## Directive
Reproduce every one of the records below word for word, keeping each line as it is.

## Stored rows
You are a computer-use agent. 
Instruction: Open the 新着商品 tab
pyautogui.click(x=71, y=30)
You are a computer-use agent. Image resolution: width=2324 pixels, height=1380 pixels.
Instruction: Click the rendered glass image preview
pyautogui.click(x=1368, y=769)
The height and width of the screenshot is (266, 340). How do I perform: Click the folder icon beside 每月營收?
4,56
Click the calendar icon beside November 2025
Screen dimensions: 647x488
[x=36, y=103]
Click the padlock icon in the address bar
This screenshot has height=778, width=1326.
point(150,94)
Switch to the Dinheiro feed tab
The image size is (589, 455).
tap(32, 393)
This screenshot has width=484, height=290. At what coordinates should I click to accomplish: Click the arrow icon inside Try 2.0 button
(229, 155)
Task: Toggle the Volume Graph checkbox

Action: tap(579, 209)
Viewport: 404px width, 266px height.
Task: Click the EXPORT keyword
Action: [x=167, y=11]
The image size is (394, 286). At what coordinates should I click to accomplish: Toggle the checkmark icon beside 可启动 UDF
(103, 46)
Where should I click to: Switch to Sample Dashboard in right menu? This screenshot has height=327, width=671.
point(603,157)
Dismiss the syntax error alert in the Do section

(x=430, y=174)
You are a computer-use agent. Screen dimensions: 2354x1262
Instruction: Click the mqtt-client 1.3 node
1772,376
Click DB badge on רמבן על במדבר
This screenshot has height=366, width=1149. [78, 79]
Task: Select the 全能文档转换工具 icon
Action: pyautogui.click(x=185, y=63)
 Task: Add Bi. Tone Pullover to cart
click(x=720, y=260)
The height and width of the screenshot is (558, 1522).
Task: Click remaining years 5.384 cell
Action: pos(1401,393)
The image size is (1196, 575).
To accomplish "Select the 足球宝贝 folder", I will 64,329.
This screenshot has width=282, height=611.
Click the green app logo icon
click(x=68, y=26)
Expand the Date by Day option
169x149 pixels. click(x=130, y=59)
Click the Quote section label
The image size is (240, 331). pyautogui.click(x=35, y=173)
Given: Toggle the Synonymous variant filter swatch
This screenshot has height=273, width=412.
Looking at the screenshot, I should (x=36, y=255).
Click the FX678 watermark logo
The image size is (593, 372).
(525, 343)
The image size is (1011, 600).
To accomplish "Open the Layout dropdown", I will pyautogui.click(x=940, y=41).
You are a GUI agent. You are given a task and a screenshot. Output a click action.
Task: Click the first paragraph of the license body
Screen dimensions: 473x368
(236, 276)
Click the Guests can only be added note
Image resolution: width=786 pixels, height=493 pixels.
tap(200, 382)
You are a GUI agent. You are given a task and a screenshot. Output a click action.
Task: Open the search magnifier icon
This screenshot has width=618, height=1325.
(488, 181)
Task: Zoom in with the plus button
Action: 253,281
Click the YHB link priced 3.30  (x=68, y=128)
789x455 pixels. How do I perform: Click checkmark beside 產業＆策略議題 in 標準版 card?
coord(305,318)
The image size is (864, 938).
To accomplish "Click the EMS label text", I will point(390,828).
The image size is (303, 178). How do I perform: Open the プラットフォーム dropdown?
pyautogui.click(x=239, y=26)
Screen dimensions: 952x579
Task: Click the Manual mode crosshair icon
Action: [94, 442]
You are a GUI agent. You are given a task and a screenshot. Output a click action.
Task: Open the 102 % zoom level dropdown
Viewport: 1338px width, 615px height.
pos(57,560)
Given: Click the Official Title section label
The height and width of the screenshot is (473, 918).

## Result of this task
You are a computer-use agent. 
Instruction: Open the 新着商品 tab
pyautogui.click(x=71, y=30)
You are a computer-use agent. Image resolution: width=2324 pixels, height=1380 pixels.
Instruction: Click the rendered glass image preview
pyautogui.click(x=1368, y=769)
The height and width of the screenshot is (266, 340). How do I perform: Click the folder icon beside 每月營收?
4,56
Click the calendar icon beside November 2025
Screen dimensions: 647x488
[x=36, y=103]
Click the padlock icon in the address bar
This screenshot has height=778, width=1326.
point(150,94)
Switch to the Dinheiro feed tab
The image size is (589, 455).
tap(32, 393)
This screenshot has width=484, height=290. At what coordinates should I click to accomplish: Click the arrow icon inside Try 2.0 button
(229, 155)
Task: Toggle the Volume Graph checkbox

Action: tap(579, 209)
Viewport: 404px width, 266px height.
Task: Click the EXPORT keyword
Action: [x=167, y=11]
The image size is (394, 286). At what coordinates should I click to accomplish: Toggle the checkmark icon beside 可启动 UDF
(103, 46)
Where should I click to: Switch to Sample Dashboard in right menu? This screenshot has height=327, width=671.
point(603,157)
Dismiss the syntax error alert in the Do section

(x=430, y=174)
You are a computer-use agent. Screen dimensions: 2354x1262
Instruction: Click the mqtt-client 1.3 node
1772,376
Click DB badge on רמבן על במדבר
This screenshot has height=366, width=1149. [78, 79]
Task: Select the 全能文档转换工具 icon
Action: pyautogui.click(x=185, y=63)
 Task: Add Bi. Tone Pullover to cart
click(x=720, y=260)
The height and width of the screenshot is (558, 1522).
Task: Click remaining years 5.384 cell
Action: pos(1401,393)
The image size is (1196, 575).
To accomplish "Select the 足球宝贝 folder", I will 64,329.
This screenshot has width=282, height=611.
Click the green app logo icon
click(x=68, y=26)
Expand the Date by Day option
169x149 pixels. click(x=130, y=59)
Click the Quote section label
The image size is (240, 331). pyautogui.click(x=35, y=173)
Given: Toggle the Synonymous variant filter swatch
This screenshot has height=273, width=412.
Looking at the screenshot, I should (x=36, y=255).
Click the FX678 watermark logo
The image size is (593, 372).
(525, 343)
The image size is (1011, 600).
To accomplish "Open the Layout dropdown", I will pyautogui.click(x=940, y=41).
You are a GUI agent. You are given a task and a screenshot. Output a click action.
Task: Click the first paragraph of the license body
Screen dimensions: 473x368
(236, 276)
Click the Guests can only be added note
Image resolution: width=786 pixels, height=493 pixels.
tap(200, 382)
You are a GUI agent. You are given a task and a screenshot. Output a click action.
Task: Open the search magnifier icon
This screenshot has width=618, height=1325.
(488, 181)
Task: Zoom in with the plus button
Action: 253,281
Click the YHB link priced 3.30  (x=68, y=128)
789x455 pixels. How do I perform: Click checkmark beside 產業＆策略議題 in 標準版 card?
coord(305,318)
The image size is (864, 938).
To accomplish "Click the EMS label text", I will point(390,828).
The image size is (303, 178). How do I perform: Open the プラットフォーム dropdown?
pyautogui.click(x=239, y=26)
Screen dimensions: 952x579
Task: Click the Manual mode crosshair icon
Action: [94, 442]
You are a GUI agent. You are given a task and a screenshot. Output a click action.
Task: Open the 102 % zoom level dropdown
Viewport: 1338px width, 615px height.
pos(57,560)
Given: Click the Official Title section label
The height and width of the screenshot is (473, 918).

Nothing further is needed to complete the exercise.